# Potential future Stream 4K user



## dnorth12 (Feb 10, 2005)

As I am hearing the advent of the disappearing cable cards I am investigating what comes next.
What I want to know is other than pulling all the streaming apps together in one place is that all stream 4k does?
Since I live in an area where OTA is non-existent will I need to go with the cable co. set top box or is there a TiVo product coming down the road that will still provide the cable co. content w/o cable cards?
I guess my main concern is I want to maintain my status quo. My status quo is locals, tnt, tbs, discovery etc, premiums and lastly the streaming content in that order.
Bolt does everything for me that I use nicely. But it seems that is headed for the garbage heap eventually.
I just don't want to have multiple devices to provide the same service.


----------



## dbpaddler (Sep 25, 2004)

If you don't have access to OTA,then I think you're best bet is an Android TV streamer (TS4k, CCGTV) and an iptv service like Sling, YouTube TV or Philo. Sling would be the most integrated with the TS4k, and YTTV would be on the CCGTV. If that part matters. And then augment with your Netflix, Prime, Disney and such as needed. 

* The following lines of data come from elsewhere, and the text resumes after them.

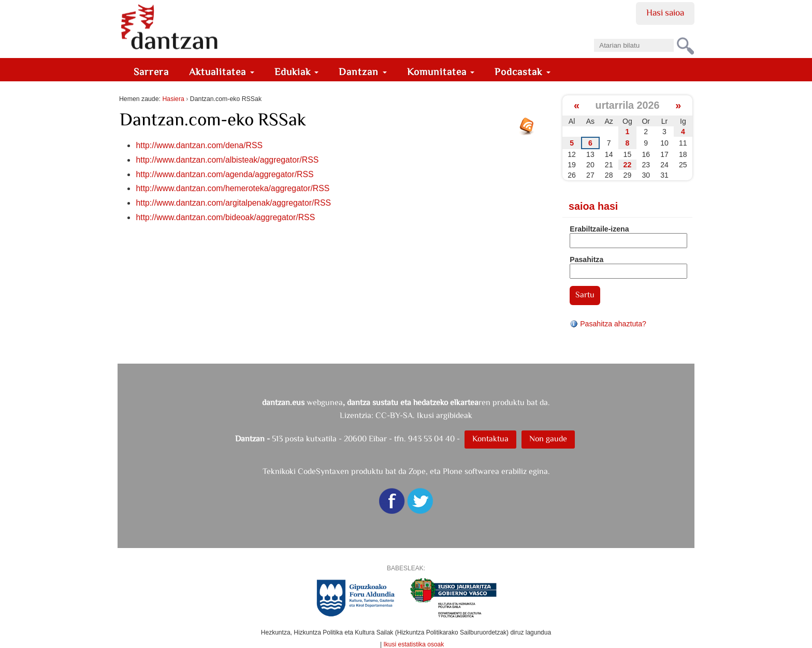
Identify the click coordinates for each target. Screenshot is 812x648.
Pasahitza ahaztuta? (608, 324)
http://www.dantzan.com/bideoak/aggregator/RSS (225, 217)
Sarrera (151, 71)
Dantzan (363, 71)
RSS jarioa (529, 130)
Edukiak (297, 71)
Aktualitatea (222, 71)
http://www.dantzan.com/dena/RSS (199, 145)
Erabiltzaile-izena (599, 229)
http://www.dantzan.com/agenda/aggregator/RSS (224, 174)
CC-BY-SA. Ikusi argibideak (424, 415)
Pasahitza (586, 260)
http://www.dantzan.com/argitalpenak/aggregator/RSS (233, 203)
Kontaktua (490, 438)
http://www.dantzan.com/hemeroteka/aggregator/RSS (233, 188)
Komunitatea (441, 71)
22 (628, 165)
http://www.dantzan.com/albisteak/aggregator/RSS (227, 160)
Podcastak (523, 71)
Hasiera (173, 99)
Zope (417, 471)
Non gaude (548, 438)
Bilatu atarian (593, 35)
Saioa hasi (593, 206)
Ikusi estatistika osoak (414, 644)
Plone (453, 471)
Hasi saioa (665, 12)
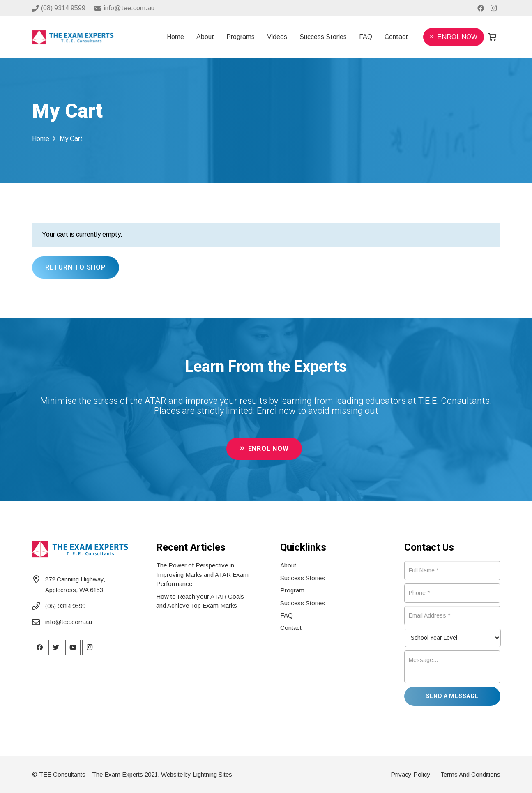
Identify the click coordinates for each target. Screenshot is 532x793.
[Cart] (492, 37)
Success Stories (302, 578)
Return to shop (76, 267)
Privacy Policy (410, 774)
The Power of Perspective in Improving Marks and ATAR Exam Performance (202, 574)
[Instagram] (494, 8)
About (288, 565)
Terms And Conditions (470, 774)
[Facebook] (481, 8)
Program (292, 590)
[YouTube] (73, 648)
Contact (291, 627)
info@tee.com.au (69, 622)
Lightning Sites (212, 774)
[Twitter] (56, 648)
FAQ (286, 615)
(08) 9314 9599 (65, 606)
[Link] (73, 37)
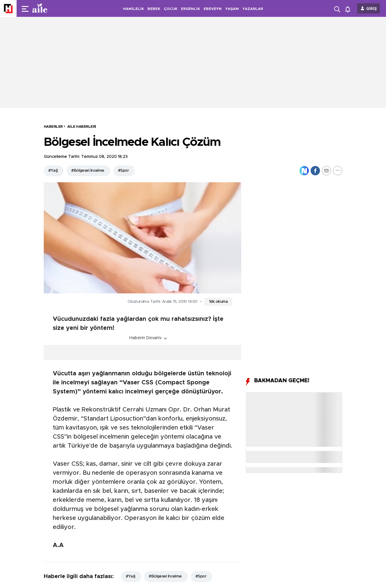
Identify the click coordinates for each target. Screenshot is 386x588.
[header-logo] (52, 8)
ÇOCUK (170, 9)
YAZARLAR (253, 9)
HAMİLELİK (133, 9)
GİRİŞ (372, 9)
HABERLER (53, 127)
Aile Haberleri (82, 127)
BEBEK (154, 9)
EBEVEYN (213, 9)
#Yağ (53, 170)
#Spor (123, 170)
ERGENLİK (190, 9)
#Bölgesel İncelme (87, 170)
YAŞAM (232, 9)
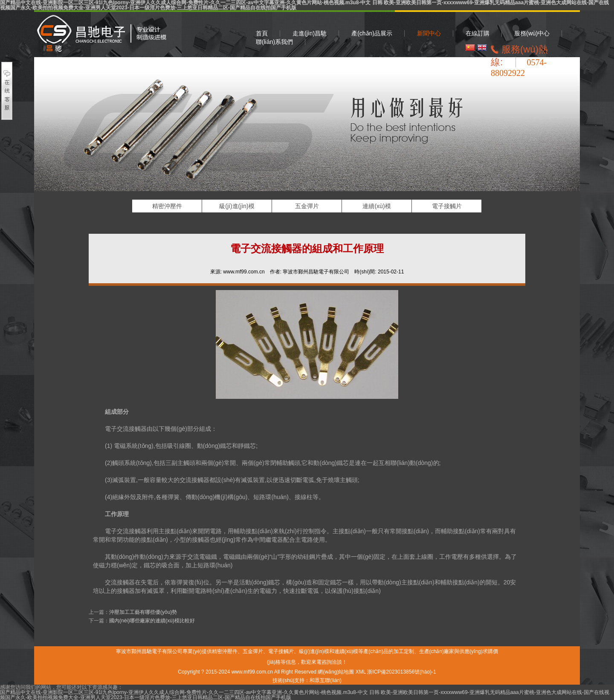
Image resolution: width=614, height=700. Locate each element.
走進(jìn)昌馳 (310, 33)
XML (361, 672)
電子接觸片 (447, 206)
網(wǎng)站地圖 (336, 672)
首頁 (262, 33)
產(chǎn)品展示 (372, 33)
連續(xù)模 (377, 206)
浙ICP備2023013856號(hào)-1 (401, 672)
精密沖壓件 (101, 33)
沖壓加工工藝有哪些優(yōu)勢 (143, 612)
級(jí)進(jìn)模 (237, 206)
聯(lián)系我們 (274, 42)
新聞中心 (429, 33)
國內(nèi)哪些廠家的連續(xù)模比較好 (152, 621)
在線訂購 (478, 33)
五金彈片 (307, 206)
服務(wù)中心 (532, 33)
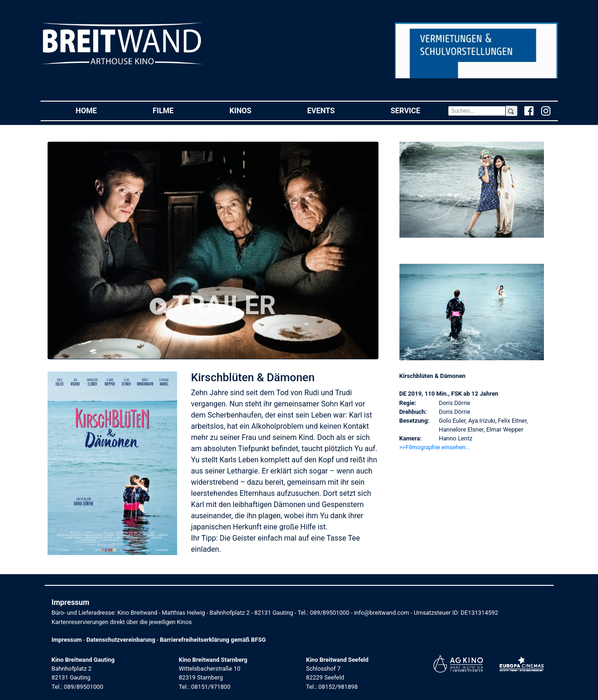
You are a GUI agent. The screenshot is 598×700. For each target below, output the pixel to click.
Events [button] (335, 110)
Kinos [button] (254, 110)
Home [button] (100, 110)
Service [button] (419, 110)
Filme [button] (177, 110)
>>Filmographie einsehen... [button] (435, 447)
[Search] (477, 111)
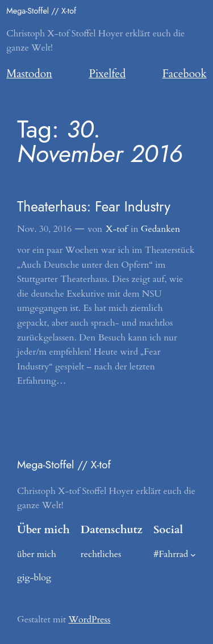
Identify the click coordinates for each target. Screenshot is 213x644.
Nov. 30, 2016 (44, 229)
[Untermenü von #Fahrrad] (193, 555)
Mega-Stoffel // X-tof (41, 11)
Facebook (185, 74)
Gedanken (160, 229)
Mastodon (29, 74)
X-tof (116, 229)
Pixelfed (107, 74)
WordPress (89, 620)
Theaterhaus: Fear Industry (94, 206)
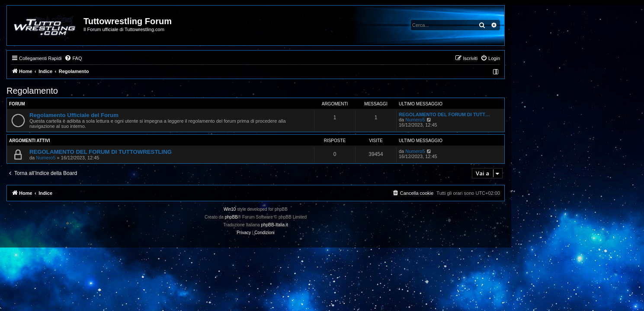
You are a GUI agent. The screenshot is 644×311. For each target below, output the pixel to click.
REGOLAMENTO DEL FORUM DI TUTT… (511, 114)
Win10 (296, 209)
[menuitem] (140, 58)
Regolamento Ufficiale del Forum (141, 115)
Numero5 (481, 120)
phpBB (298, 217)
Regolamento (99, 91)
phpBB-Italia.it (341, 225)
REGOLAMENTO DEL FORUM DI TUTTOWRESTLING (167, 152)
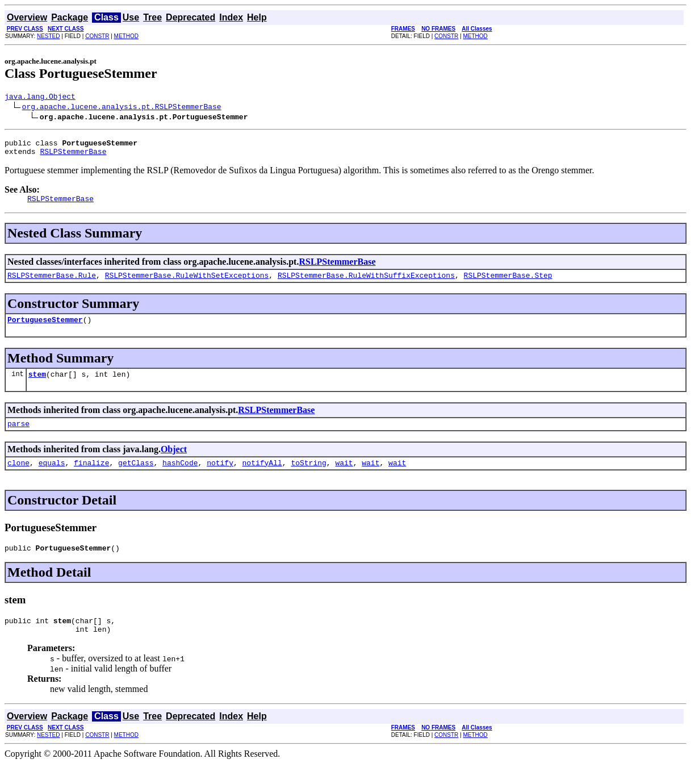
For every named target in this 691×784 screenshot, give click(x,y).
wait (344, 478)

Sent from my SM-N981U using Tapatalk


----------



## Old Roamio 0 (Jul 19, 2020)

Back in the '90s they didn't have alternatives to using set-top boxes from the cable tv providers. But in the 2020s there are so many choices - like ota antennas, Netflix, Hulu and the like. The FCC changed the old rule this fall, but times have changed anyway with set-boxes in the 21st century.

YTTV has locals for example.


----------



## xberk (Dec 3, 2011)

>>My status quo is locals, tnt, tbs, discovery etc, premiums
YouTUbe TV is your best bet now (generally cheaper than cable too) .. and likely in the future .. It has TNT, TBS and Discovery now .. But YouTube TV is different that your Tivo experience. Why not try the free trail of YouTube TV and you will see yourself. 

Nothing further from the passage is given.